Zvereva, Elena L., Kozlov, Mikhail V.
Oecologia 2012 v.169 no.2 pp. 441-452
adverse effects, biological control, biomass, drought, environmental factors, field experimentation, grasses, growth retardation, herbaceous plants, herbivores, herbs, insects, meta-analysis, photosynthesis, plant characteristics, plant damage, plant response, reproduction, roots, sap, woody plants
Growing interest in belowground herbivory and the remarkable diversity of the accumulated information on this topic inspired us to quantitatively explore the variation in the outcomes of individual studies. We conducted a meta-analysis of 85 experimental studies reporting the effects of root-feeding insect herbivores (36 species) on plants (75 species).
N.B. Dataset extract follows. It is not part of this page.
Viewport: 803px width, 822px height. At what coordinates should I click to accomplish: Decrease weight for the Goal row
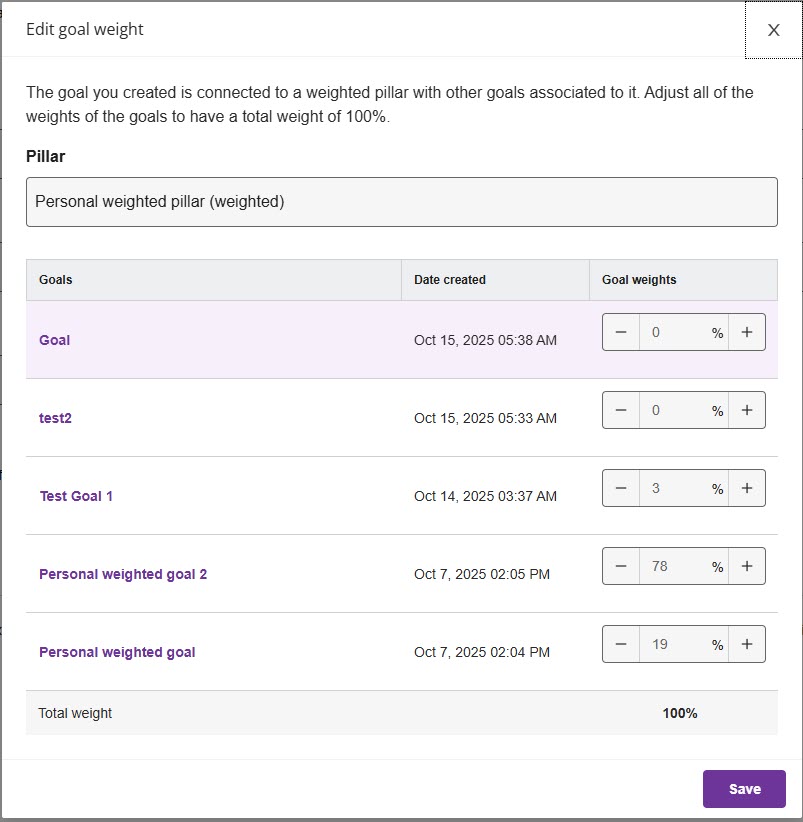(x=621, y=333)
On average, belowground herbivory led to a 36.3% loss of root biomass, which was accompanied by a reduction in aboveground growth (−16.3%), photosynthesis (−11.7%) and reproduction (−15.5%). The effects of root herbivory on aboveground plant characteristics were significant in agricultural and biological control studies, but not in studies of natural systems. Experiments conducted in controlled environments yielded larger effects on plants than field experiments, and infestation experiments resulted in more severe effects than removal studies employing natural levels of herbivory. Simulated root herbivory led to greater aboveground growth reductions than similar root loss imposed by insect feeding. External root chewers caused stronger detrimental effects than sap feeders or root borers; specialist herbivores imposed milder adverse effects on plants than generalists. Woody plants suffered from root herbivory more than herbaceous plants, although root loss was similar in these two groups. Evergreen woody plants responded to root herbivory more strongly than deciduous woody plants, and grasses suffered from root herbivory more than herbs. Environmental factors such as drought, poor nutrient supply, among-plant competition, and aboveground herbivory increased the adverse effects of root damage on plants in an additive manner. In general, plant tolerance to root herbivores is lower than tolerance to defoliating aboveground herbivores.